Investigation Continues on Repurposed Rheumatology Therapies for COVID-19 Cytokine Storm

ACR CONVERGENCE 2020—Part of a scientific session on Monday, Nov. 9, focused on the use of various rheumatology therapies as repurposed treatments for the atypical cytokine storm syndrome that occurs in some people with COVID-19. Roberto Caricchio, MD, chief of the Division of Rheumatology at Lewis Katz School of Medicine, Temple University, Philadelphia, spoke to ACR colleagues about the characteristics of this syndrome, the rationale behind therapeutic use of these treatments and what has been learned.
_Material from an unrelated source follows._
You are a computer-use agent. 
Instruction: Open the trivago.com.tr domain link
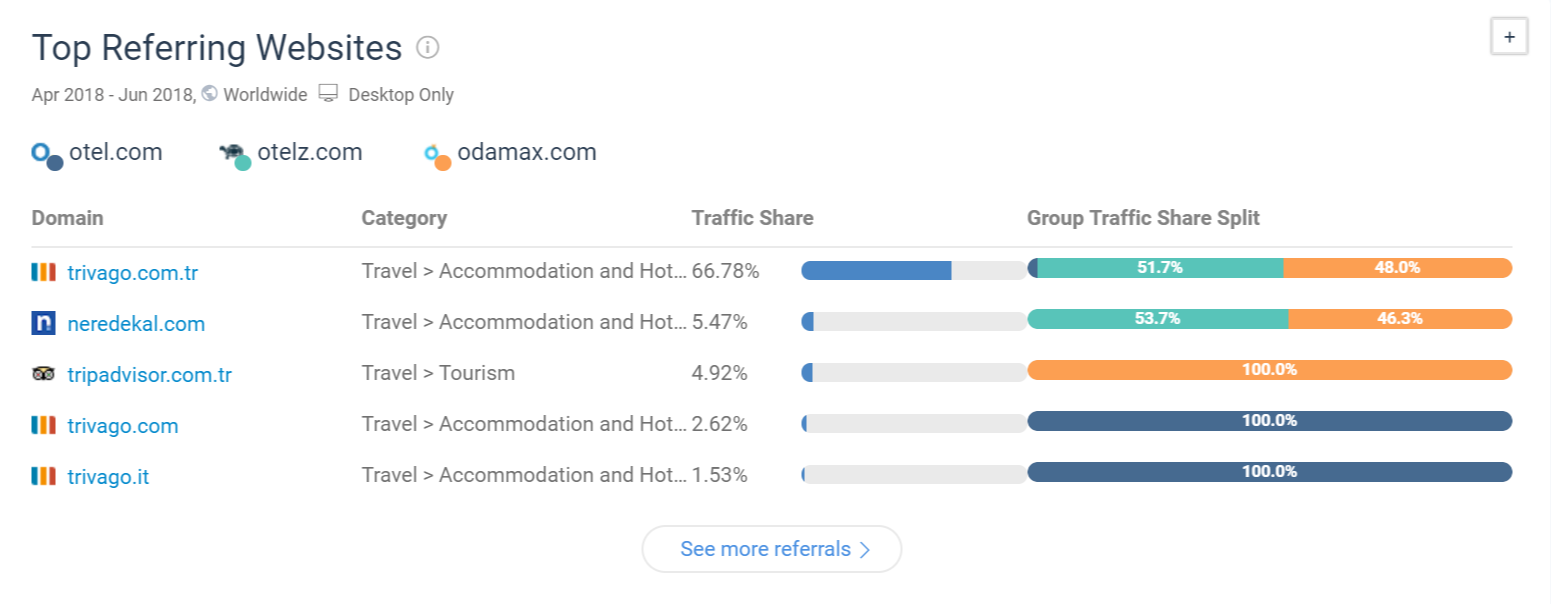coord(132,272)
Of the numerous clinical trials now taking place for COVID-19, a significant subset are for therapies sometimes used in rheumatology: small-molecule, disease-modifying anti-rheumatic drugs, such as baricitinib; and biologics, such as those blocking interleukin 1 (IL-1) and IL-6. For the most part, these therapies have been selected not for antiviral properties, but for their potential capacity to calm cytokine storm syndrome secondary to COVID-19. Dr. Caricchio explained, “The rationale for using [them] is solid because of the demonstrations we have seen many times over the past several months of an overly exuberant immune response.”

Roberto Caricchio, MD

Dr. Caricchio is the principal investigator for several clinical trials related to COVID-19, including one sponsored by Eli Lilly for the JAK1/JAK2 inhibitor baricitinib and a trial with Swedish Orphan Biovitrum studying the anti-interferon gamma antibody emapalumab and the IL-1 antagonist anakinra. He and other colleagues with expertise in cytokine storm published a paper in early April regarding its immunopathology in the context of COVID-19.¹ “We thought that—given the data from Europe and from China—there was certainly a hyperinflammatory response ongoing,” he related.
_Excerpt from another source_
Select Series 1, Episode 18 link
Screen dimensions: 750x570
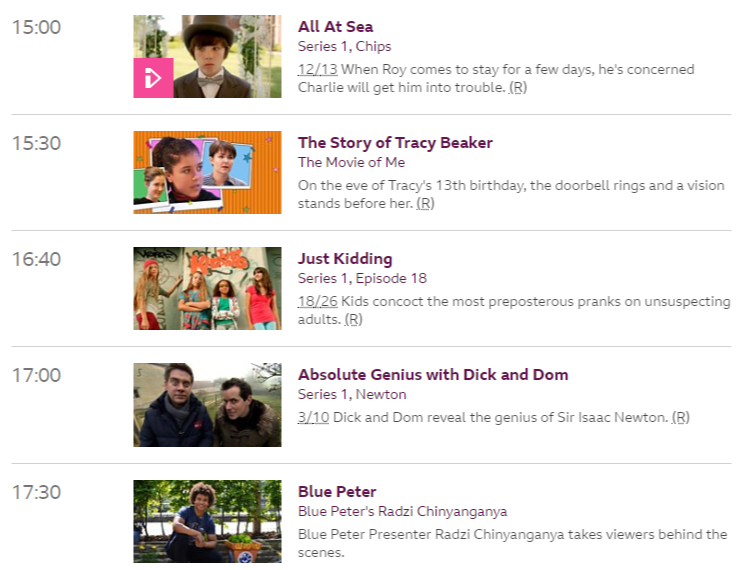(x=362, y=278)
Cytokine Storm Differences
Cytokine storm represents a family of related syndromes with some overlapping pathophysiological signals and some important differences. It can occur due to infectious diseases, such as COVID-19 or influenza; malignancy; chimeric antigen receptor T cell therapy (CAR-T therapy), or from such genetic syndromes as hemophagocytic lymphohistiocytosis (HLH). It can also occur from macrophage activation syndrome (MAS), as a sequela of systemic juvenile idiopathic arthritis or other autoimmune disease. In all cases, uncontrolled immune activation leads to excessive release of multiple cytokines, leading to hyperinflammation and severe multi-organ disease.¹

Because of differences in the somewhat atypical cytokine storm seen in COVID-19, Dr. Caricchio et al. proposed a new set of predictive criteria for cytokine storm somewhat distinctive from the criteria that have been used in HLH and MAS.² Unlike in some other forms, cytokine storm secondary to COVID-19 usually manifests with lymphopenia only—and not with two or more cytopenias. Unlike these other forms, organomegaly is uncommon, and in fact the syndrome can cause shrunken lymph nodes and spleen.